We hadden het over wat we de vorige avond gedaan hadden, over wat we de vorige dag gegeten hadden en wat er op de televisie was geweest. Stamppot wortels en Rambo. Soms ging het over brommers. Soms over wat voor auto we later zouden willen rijden. En altijd stonden we erbij te roken. Shag. Diepe halen. Als volwassenen.
In de eerste pauze stonden we er weer. Er kwam ook niet snel iemand anders bij staan. Geen gedoe met meiden ook. Die zaten niet op deze school. Ja, een paar misschien. Maar die zag je niet. Hier werd je timmerman of schilder. Hier kon je leren voor automonteur of elektricien. En op de bovenste etage van het grote schoolgebouw kon je leren voor bakker, kok of kelner. Daarvoor zaten wij op deze school. Niet omdat het een grote droom was geweest om kok te worden. Meer dat andere scholen niet gewerkt hadden voor ons. En toen waren we hier terechtgekomen. We waren op de hoek van het fietsenhok gaan staan. Elke schooldag weer. Vier jongens uit verschillende dorpen, met verschillende achtergronden. Grootste gezamenlijke interesse: elkaar aan het lachen maken. En dan vooral in de klas als het stil moest zijn. Rare geluiden maken als een leraar net even iets op het bord schreef. Of gewoon een dikke bek hebben tegen een leraar die we niet mochten. Zelden zo gelachen als die ene keer. Een van die jongens die in het zuiverste Twaide Monds tegen een leraar begon te foeteren dat die eens een keer normaal moest doen met zijn domme bossie haar. Miejong. Tegen een leraar. Keihard.
Ik mocht mij ook gaan melden, omdat ik niet kon stoppen met keihard lachen. En dan in de grote pauze daar weer heel hard om lachen bij het fietsenhok. We aten onze boterhammen. We rookten nog wat shagjes. We droomden over later. Een van de jongens wilde misschien wel kok worden op een groot schip. De wereld zien. Overal van boord gaan om vers spul te kopen. Warme landen. Niet dat vieze grijze waar wij de helft van de tijd in staan te klooien. Ja, hij zag het helemaal zitten. Die andere jongen wilde graag een gezin beginnen. Ik weet nog dat we hem daar dagen mee geplaagd hebben. Wie wil er nou een gezin beginnen? Hij had nog niet eens verkering.

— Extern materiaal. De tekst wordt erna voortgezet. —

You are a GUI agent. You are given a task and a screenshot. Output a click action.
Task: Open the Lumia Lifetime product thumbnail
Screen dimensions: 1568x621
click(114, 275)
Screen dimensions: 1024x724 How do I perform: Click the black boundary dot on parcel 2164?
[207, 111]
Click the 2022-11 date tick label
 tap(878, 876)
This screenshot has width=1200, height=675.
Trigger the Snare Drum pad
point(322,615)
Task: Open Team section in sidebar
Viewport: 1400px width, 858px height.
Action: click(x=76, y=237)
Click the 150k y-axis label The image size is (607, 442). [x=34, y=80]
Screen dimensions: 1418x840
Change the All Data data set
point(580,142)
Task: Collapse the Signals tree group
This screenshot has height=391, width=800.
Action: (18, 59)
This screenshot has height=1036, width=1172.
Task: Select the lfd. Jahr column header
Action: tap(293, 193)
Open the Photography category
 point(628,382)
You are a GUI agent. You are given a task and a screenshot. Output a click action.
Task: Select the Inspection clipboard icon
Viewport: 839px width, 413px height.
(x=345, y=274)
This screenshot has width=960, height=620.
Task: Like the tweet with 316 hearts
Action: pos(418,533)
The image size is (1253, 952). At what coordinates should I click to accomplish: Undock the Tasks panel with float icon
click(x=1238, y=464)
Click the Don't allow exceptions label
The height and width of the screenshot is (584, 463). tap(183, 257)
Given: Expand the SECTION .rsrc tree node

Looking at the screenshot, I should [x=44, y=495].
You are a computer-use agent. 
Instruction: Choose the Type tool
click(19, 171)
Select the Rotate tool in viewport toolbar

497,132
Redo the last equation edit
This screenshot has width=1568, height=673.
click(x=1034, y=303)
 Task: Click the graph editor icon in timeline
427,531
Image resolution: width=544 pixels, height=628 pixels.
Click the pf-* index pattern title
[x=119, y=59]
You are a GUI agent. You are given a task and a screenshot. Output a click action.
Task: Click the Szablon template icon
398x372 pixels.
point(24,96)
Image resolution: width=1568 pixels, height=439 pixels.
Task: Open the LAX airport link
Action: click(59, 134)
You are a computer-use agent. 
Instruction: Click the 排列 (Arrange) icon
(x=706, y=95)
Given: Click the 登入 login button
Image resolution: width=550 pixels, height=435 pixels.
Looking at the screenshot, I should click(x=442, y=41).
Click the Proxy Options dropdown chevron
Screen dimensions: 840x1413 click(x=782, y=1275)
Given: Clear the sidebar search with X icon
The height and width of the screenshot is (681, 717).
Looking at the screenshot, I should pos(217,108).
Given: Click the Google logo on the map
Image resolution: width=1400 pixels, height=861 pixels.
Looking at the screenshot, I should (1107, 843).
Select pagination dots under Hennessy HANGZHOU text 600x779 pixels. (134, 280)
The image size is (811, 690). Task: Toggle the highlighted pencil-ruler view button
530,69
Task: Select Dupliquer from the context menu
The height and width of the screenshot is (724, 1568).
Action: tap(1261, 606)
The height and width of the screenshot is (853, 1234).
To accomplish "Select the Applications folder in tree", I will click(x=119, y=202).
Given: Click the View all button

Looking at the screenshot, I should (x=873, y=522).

Ik wel. Ik had verkering en speelde in een band. Op een dag had ik geen verkering meer en een week later ook geen band meer. Toen ben ik in mijn eentje muziek gaan maken. De vierde van ons wilde wel bakker worden. Maar dan wel banketbakker. Als broodbakker moet je te vroeg opstaan, dacht hij.
We hebben ons diploma gehaald en tegen elkaar gezegd dat we altijd vrienden zouden blijven.
Een mooi voornemen. Ik geloof dat we elkaar nooit meer gezien hebben. Geeft niks. Achteraf bekeken: al die uren bij het fietsenhok, dat was onze tijd.